* _Problem to work on_:
Tally the lines below containing the word "agent" and give that total alone.

* _Supplied information_:
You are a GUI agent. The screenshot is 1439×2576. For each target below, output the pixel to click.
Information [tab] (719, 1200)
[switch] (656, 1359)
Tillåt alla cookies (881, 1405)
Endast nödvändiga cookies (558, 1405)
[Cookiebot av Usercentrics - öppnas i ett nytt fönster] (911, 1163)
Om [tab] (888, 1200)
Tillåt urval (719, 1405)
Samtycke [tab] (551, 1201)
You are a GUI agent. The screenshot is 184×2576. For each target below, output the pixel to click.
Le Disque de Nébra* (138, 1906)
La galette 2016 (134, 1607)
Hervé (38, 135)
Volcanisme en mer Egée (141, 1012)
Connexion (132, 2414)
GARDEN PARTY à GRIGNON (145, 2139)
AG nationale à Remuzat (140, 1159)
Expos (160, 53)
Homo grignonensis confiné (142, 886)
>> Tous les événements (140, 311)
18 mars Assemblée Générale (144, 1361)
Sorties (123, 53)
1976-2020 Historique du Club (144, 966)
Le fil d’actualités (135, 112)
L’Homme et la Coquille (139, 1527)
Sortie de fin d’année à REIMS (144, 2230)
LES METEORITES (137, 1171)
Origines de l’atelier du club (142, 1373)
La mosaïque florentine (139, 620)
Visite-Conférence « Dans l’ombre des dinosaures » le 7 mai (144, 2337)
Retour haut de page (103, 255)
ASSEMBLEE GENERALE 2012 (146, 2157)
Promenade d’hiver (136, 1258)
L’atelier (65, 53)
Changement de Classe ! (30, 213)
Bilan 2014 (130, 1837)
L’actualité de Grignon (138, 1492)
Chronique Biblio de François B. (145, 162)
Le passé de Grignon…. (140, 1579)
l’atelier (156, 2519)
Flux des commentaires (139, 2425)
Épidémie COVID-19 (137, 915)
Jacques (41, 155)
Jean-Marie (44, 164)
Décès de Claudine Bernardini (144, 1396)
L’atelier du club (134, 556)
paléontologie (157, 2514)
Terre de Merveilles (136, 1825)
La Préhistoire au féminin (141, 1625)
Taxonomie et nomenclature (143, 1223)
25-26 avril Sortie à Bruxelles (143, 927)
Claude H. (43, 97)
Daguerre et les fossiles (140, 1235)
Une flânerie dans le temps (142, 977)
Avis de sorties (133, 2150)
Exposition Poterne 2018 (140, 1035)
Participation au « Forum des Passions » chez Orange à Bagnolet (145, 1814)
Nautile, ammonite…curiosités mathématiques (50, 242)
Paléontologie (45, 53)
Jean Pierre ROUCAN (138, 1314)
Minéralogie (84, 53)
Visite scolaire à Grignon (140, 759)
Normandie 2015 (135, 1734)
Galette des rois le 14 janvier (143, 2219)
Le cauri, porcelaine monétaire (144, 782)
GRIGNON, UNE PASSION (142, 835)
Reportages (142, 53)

* _Your response_:
2